* Start Selected passage *
Samuel Livesey (14 October 1873 – 7 November 1936) was a Welsh stage and film actor.

Life
Livesey's father, Thomas, had been a railway engineer before leaving the industry to establish a travelling theatre with his wife Mary.

The two had six children who all grew up working in the theatre. In 1893, after Thomas's death, Mary opened a purpose built theatre, the Prince of Wales in Mexborough. The family performed frequently on the stage and in touring productions.

Sam and his brother Joseph married actresses who were themselves sisters: Sam married Margaret Ann Edwards in 1900 and Joseph married Mary Catherine Edwards in 1905. Sam and Margaret had two children who subsequently followed their profession, the actors Jack and Barry Livesey. But by 1913 both Joseph and Margaret Ann had died. Sam then married Mary Catherine and adopted her son Roger (his nephew) as his own. Roger Livesey also went on to become a highly successful stage and screen actor. The couple had a daughter together in 1915 whom they named Stella.

Film career

Livesey had a successful film career encompassing both the silent and sound eras. He often appeared as authority figures; the cuckolded headmaster in Young Woodley, the dictatorial paterfamilias in Maisie's Marriage and a variety of Police inspectors and military officers. Alfred Hitchcock cast him as the Chief Inspector in the original silent version of Blackmail but in the subsequent sound version, the role went to Harvey Braban.

Livesey also worked with Anthony Asquith on Moscow Nights and  Alexander Korda (appearing in Rembrandt with his stepson Roger, Dark Journey and cameoing in The Private Life of Henry VIII). Roger and Sam had previously appeared together playing father and son in the 1923 silent Maisie's Marriage. Virtually the whole family - Sam, Mary Catherine ('Cassie'), Jack and Barry - appear as the Boyd family in the 1935 film revue Variety directed by Adrian Brunel. One of his final roles was as Mr Tulliver, the owner of the titular Mill on the Floss, with James Mason portraying his son Tom.

Partial filmography

 The Lifeguardsman (1916) - Capt. Salzburg
 One Summer's Day (1917) - Philip Marsden
 Spinner o' Dreams (1918) - Reuben Hundred
 Victory and Peace (1918, unreleased) - Capt. Schiff
 The Sins of Youth (1919)
* End Selected passage *
* Start Records provided *
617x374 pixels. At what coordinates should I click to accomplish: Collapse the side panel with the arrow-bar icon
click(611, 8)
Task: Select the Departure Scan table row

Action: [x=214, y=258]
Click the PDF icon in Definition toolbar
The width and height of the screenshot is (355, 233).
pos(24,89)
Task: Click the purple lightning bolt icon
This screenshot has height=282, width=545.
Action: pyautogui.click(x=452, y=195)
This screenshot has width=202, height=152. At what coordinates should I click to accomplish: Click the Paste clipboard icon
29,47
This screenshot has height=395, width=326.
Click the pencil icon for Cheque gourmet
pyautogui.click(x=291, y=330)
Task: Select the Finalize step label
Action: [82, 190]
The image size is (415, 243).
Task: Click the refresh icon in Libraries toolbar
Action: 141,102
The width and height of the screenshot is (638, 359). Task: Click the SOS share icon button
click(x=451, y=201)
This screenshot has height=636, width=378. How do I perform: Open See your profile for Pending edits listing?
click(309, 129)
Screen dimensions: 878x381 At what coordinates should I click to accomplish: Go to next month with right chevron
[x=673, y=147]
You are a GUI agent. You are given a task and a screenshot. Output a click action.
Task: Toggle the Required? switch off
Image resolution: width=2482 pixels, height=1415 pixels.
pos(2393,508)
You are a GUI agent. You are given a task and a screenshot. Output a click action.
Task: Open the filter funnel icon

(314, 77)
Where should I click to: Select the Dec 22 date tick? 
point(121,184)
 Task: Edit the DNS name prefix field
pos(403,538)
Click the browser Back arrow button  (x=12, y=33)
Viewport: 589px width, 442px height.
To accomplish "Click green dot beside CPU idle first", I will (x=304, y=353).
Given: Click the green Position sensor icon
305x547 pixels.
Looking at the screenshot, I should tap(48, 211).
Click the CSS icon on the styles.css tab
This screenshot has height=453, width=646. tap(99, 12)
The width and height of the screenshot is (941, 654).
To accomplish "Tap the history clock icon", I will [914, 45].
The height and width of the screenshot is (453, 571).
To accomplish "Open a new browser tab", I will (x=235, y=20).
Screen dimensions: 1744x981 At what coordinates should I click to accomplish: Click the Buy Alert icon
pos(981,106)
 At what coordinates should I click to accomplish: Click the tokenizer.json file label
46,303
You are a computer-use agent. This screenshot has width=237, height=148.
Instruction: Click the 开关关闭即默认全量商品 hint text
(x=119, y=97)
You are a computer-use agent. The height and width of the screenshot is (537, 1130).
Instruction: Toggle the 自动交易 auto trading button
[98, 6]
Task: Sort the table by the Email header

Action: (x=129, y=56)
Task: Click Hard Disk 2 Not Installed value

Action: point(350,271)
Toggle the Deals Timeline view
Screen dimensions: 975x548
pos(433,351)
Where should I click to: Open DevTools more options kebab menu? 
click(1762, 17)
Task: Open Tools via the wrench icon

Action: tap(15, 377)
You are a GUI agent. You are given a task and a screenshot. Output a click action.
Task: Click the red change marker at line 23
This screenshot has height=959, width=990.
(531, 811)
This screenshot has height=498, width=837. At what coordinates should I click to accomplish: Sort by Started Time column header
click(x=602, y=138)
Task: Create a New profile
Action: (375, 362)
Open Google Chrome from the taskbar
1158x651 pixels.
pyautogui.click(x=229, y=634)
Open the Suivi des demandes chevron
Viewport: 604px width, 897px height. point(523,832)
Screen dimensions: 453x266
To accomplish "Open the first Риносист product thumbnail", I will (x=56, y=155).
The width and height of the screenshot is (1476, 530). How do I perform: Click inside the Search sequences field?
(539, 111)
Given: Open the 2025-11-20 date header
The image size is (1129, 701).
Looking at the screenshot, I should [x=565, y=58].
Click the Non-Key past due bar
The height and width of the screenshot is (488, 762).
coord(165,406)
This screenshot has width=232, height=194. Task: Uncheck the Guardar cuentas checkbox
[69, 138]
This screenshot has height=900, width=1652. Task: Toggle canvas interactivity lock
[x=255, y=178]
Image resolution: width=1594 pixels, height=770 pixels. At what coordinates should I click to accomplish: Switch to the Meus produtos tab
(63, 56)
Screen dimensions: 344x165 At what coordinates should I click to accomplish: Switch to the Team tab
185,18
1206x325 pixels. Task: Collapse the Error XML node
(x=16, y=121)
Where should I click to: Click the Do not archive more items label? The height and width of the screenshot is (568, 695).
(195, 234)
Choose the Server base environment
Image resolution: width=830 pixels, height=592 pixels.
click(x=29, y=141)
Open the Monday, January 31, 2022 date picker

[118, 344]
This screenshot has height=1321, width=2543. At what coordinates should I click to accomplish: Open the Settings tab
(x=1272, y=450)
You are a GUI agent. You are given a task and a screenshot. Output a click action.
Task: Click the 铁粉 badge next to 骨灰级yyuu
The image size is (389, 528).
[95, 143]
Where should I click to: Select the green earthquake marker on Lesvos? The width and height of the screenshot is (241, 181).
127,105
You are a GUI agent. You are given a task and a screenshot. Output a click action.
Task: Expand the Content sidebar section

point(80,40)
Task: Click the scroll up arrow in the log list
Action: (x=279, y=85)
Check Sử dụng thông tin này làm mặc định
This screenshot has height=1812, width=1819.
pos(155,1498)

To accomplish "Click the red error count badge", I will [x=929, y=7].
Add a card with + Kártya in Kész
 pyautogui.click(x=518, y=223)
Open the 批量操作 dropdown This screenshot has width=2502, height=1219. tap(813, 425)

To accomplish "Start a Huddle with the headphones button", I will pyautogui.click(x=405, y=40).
* End Records provided *
Problems to work on:
a) In the text about Samuel Livesey, list every film title that appears under "Partial filmography," along with its year.
b) Copy out the stretch of the records from their start through the line containing "Action: pyautogui.click(x=452, y=195)", with both ends included.
The records are unrelated to the text.

The replies:
a)
- The Lifeguardsman (1916)
- One Summer's Day (1917)
- Spinner o' Dreams (1918)
- Victory and Peace (1918, unreleased)
- The Sins of Youth (1919)

b)
617x374 pixels. At what coordinates should I click to accomplish: Collapse the side panel with the arrow-bar icon
click(611, 8)
Task: Select the Departure Scan table row

Action: [x=214, y=258]
Click the PDF icon in Definition toolbar
The width and height of the screenshot is (355, 233).
pos(24,89)
Task: Click the purple lightning bolt icon
This screenshot has height=282, width=545.
Action: pyautogui.click(x=452, y=195)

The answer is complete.